Recorded data
══════════
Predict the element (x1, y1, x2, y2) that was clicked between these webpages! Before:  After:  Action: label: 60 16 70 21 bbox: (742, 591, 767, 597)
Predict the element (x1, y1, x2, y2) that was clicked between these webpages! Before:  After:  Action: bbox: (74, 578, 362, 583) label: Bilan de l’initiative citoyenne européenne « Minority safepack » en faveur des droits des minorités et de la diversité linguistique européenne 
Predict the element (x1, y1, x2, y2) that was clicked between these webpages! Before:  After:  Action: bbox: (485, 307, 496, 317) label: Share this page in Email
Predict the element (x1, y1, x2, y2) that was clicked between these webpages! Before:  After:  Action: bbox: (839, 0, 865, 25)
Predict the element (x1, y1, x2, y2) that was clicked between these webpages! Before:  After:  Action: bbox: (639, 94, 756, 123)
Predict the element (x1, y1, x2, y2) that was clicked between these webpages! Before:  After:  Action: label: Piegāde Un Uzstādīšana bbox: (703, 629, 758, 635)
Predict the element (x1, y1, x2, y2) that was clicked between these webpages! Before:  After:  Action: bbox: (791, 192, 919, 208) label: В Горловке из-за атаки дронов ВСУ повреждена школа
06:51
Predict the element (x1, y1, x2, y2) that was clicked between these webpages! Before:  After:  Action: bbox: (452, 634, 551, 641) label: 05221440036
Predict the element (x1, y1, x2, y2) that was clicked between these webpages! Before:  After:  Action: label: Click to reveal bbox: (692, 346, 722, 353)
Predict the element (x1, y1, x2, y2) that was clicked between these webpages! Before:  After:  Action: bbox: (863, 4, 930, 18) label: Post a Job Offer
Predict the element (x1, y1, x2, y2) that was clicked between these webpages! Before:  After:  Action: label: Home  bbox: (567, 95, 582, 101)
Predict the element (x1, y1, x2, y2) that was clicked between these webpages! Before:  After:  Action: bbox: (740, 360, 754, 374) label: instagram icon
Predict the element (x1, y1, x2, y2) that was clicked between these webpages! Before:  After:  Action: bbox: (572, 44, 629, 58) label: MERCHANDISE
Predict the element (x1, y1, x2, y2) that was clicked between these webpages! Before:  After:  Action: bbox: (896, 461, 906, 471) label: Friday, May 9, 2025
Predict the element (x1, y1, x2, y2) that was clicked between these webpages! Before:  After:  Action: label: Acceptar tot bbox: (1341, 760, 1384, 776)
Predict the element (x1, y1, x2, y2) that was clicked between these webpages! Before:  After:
══════════
Update all the entries above by replacing "webpages" with "web pages" wherever it occurs. Keep everything else the same.

> Result of the task:
Predict the element (x1, y1, x2, y2) that was clicked between these web pages! Before:  After:  Action: label: 60 16 70 21 bbox: (742, 591, 767, 597)
Predict the element (x1, y1, x2, y2) that was clicked between these web pages! Before:  After:  Action: bbox: (74, 578, 362, 583) label: Bilan de l’initiative citoyenne européenne « Minority safepack » en faveur des droits des minorités et de la diversité linguistique européenne 
Predict the element (x1, y1, x2, y2) that was clicked between these web pages! Before:  After:  Action: bbox: (485, 307, 496, 317) label: Share this page in Email
Predict the element (x1, y1, x2, y2) that was clicked between these web pages! Before:  After:  Action: bbox: (839, 0, 865, 25)
Predict the element (x1, y1, x2, y2) that was clicked between these web pages! Before:  After:  Action: bbox: (639, 94, 756, 123)
Predict the element (x1, y1, x2, y2) that was clicked between these web pages! Before:  After:  Action: label: Piegāde Un Uzstādīšana bbox: (703, 629, 758, 635)
Predict the element (x1, y1, x2, y2) that was clicked between these web pages! Before:  After:  Action: bbox: (791, 192, 919, 208) label: В Горловке из-за атаки дронов ВСУ повреждена школа
06:51
Predict the element (x1, y1, x2, y2) that was clicked between these web pages! Before:  After:  Action: bbox: (452, 634, 551, 641) label: 05221440036
Predict the element (x1, y1, x2, y2) that was clicked between these web pages! Before:  After:  Action: label: Click to reveal bbox: (692, 346, 722, 353)
Predict the element (x1, y1, x2, y2) that was clicked between these web pages! Before:  After:  Action: bbox: (863, 4, 930, 18) label: Post a Job Offer
Predict the element (x1, y1, x2, y2) that was clicked between these web pages! Before:  After:  Action: label: Home  bbox: (567, 95, 582, 101)
Predict the element (x1, y1, x2, y2) that was clicked between these web pages! Before:  After:  Action: bbox: (740, 360, 754, 374) label: instagram icon
Predict the element (x1, y1, x2, y2) that was clicked between these web pages! Before:  After:  Action: bbox: (572, 44, 629, 58) label: MERCHANDISE
Predict the element (x1, y1, x2, y2) that was clicked between these web pages! Before:  After:  Action: bbox: (896, 461, 906, 471) label: Friday, May 9, 2025
Predict the element (x1, y1, x2, y2) that was clicked between these web pages! Before:  After:  Action: label: Acceptar tot bbox: (1341, 760, 1384, 776)
Predict the element (x1, y1, x2, y2) that was clicked between these web pages! Before:  After:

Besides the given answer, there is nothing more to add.